The countries that have been named 2016 Ethical Destinations have all carried out significant efforts to switch to green energy. Cabo Verde aims to draw 50% of all its energy from renewable sources by 2020. Dominica continues to lead the Caribbean Islands in the development of geothermal electricity, and has set the goal to rely fully on renewable energy. The country is even expecting to supply energy to other Caribbean countries. Currently 500,000 people, including 70% of Mongolia's herders, have modern electricity generated through solar power. Samoa launched new solar plants in 2015 to achieve its plans of 100% sustainable energy by 2017. Additionally, Tuvalu is trying to reduce its dependency on fossil fuels by launching new solar plants. FS Micronesia is aiming to increase the share of renewable energy to at least 30% by 2020. While Tonga's energy in 2011 still depended on fossil fuels, the nation aspires to generate 50% of its energy from renewable resources by 2020 and is constructing solar arrays on nine outer islands. The top performer in green energy, however, is Uruguay. Uruguay supplied 90% of its electricity from renewable sources this year, and is also working toward powering all public transport with electric energy, as well as creating the world's first fully sustainable airport.

Panama has intensified its reforestation efforts, encouraging farmers to create sustainable tropical ecosystems. Several large-scale reforestation programs are being carried out or planned.

Many of the Ethical Destinations moved to protect more of their unique flora and fauna by establishing protected areas. FS Micronesia passed the protection of 78 acres of forested wetland in the Yela Valley, part of the larger plan to preserve the entire 1,400-acre valley. Tonga did its part by creating more national marine reserves. Grenada is taking action to protect and regenerate its coral reefs by creating coral nurseries. Mongolia has also set aside almost 15% of its land in protected areas like Mongol Daguur and the Khustain National Park.

However, even our Ethical Destinations do not have perfect environmental records. In Panama, for instance, a hydroelectric dam was temporarily suspended over non-compliance with environmental impact assessment, but then overturned by the Supreme Court-even though many believe that this project will threaten the local water and displace many indigenous people. Uruguay needs to protect its savannas, which are threatened by large-scale ranching. Mongolia's mining boom threatens protected areas, and even though the government has taken conservation measures, these are not sufficiently enforced. Fortunately, there is growing awareness in Mongolia about mining's negative impact on the environment.
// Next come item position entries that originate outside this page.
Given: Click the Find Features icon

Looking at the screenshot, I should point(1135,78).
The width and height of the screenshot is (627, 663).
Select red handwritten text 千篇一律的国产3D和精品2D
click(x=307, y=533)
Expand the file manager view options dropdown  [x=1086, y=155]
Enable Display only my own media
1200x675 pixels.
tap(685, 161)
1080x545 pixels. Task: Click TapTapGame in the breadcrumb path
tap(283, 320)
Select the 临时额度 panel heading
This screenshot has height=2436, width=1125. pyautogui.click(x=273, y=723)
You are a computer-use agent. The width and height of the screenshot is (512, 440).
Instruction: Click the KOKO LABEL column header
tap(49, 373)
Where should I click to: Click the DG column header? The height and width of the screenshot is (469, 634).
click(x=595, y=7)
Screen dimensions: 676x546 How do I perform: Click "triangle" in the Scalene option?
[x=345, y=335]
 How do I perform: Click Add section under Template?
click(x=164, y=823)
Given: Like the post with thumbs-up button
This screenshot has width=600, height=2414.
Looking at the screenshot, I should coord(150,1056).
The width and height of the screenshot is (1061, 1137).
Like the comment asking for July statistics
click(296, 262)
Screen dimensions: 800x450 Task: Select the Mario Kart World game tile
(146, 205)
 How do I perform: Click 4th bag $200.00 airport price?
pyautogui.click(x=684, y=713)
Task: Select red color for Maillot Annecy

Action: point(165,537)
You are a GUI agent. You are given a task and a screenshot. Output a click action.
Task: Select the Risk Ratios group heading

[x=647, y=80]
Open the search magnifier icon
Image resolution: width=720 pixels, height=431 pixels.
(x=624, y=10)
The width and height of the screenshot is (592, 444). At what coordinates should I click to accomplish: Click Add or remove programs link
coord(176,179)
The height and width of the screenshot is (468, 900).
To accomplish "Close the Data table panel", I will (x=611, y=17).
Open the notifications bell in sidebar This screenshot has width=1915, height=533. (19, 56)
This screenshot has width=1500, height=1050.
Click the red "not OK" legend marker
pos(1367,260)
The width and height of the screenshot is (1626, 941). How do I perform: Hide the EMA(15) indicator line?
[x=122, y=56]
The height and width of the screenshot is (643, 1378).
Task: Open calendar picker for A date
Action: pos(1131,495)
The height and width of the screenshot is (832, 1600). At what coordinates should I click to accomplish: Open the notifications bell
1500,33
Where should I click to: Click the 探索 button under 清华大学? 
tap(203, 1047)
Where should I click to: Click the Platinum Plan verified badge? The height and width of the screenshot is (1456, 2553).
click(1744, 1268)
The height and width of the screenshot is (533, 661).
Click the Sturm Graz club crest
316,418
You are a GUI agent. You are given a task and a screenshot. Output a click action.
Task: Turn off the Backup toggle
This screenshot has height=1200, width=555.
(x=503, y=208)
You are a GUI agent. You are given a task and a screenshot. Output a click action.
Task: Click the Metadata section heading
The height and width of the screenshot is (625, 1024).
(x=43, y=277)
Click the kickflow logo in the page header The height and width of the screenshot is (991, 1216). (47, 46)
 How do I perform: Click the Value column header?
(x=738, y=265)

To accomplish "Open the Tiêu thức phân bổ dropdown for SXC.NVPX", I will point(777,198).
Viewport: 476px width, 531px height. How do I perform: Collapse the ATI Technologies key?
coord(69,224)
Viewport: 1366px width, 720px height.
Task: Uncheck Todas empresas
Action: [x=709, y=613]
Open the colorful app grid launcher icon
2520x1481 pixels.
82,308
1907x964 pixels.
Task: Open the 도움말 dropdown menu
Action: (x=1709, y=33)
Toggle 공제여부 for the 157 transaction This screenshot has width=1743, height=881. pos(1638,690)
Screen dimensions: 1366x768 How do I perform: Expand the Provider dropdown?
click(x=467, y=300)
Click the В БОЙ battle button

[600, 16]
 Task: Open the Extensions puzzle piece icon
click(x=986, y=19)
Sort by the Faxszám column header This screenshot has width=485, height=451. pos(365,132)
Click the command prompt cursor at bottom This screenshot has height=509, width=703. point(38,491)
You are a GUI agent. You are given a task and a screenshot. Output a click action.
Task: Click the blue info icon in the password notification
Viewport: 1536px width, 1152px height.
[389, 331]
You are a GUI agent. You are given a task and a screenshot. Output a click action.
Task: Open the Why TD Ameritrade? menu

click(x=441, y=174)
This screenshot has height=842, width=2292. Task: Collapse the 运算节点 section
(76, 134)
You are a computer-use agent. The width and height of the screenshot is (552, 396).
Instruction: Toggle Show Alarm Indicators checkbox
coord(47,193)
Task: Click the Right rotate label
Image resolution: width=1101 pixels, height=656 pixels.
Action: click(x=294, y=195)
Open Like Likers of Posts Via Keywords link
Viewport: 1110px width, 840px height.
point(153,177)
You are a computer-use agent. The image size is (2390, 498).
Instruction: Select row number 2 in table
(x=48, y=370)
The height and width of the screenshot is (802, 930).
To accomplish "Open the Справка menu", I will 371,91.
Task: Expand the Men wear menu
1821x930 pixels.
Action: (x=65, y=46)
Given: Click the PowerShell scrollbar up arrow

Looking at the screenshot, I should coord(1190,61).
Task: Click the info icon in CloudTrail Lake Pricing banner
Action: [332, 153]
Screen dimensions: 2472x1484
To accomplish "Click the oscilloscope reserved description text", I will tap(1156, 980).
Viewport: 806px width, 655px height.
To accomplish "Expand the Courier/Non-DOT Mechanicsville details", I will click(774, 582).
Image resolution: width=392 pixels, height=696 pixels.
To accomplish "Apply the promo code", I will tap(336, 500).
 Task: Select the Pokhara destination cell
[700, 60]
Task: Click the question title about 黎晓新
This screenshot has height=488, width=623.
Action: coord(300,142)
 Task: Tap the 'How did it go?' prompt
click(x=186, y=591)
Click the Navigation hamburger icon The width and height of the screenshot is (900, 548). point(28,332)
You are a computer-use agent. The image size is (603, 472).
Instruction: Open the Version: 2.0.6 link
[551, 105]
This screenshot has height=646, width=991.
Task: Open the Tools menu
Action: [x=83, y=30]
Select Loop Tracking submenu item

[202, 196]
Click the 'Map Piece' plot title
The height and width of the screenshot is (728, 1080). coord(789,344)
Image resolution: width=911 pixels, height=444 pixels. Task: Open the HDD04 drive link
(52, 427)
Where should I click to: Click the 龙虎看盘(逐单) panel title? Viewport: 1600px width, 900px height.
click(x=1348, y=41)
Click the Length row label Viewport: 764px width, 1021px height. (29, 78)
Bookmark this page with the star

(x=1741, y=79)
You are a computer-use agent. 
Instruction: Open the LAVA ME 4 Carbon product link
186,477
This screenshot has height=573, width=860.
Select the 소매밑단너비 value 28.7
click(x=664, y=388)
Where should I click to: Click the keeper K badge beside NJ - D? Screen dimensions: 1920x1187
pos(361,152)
Mongolia's mining activities and their impact will be monitored this year, and will play an important role in determining if Mongolia will keep its spot in 2017. Botswana, for instance, which has enforced a trophy-hunting ban and has the largest fraction of land under formal conservation of any country in the world, was not included as a 2016 Ethical Destination because of the impact of its mining activities in protected areas (for additional information on mining and its impact, see Destination of Interest: Botswana).